━━ RECORDS PROVIDED ━━
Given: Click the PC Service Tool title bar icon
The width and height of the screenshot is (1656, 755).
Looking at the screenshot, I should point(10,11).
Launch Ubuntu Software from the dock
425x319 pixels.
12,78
━━━
» EXERCISE AIM: Each line of the data must be set down again as it is.

» EXPECTED ANSWER:
Given: Click the PC Service Tool title bar icon
The width and height of the screenshot is (1656, 755).
Looking at the screenshot, I should point(10,11).
Launch Ubuntu Software from the dock
425x319 pixels.
12,78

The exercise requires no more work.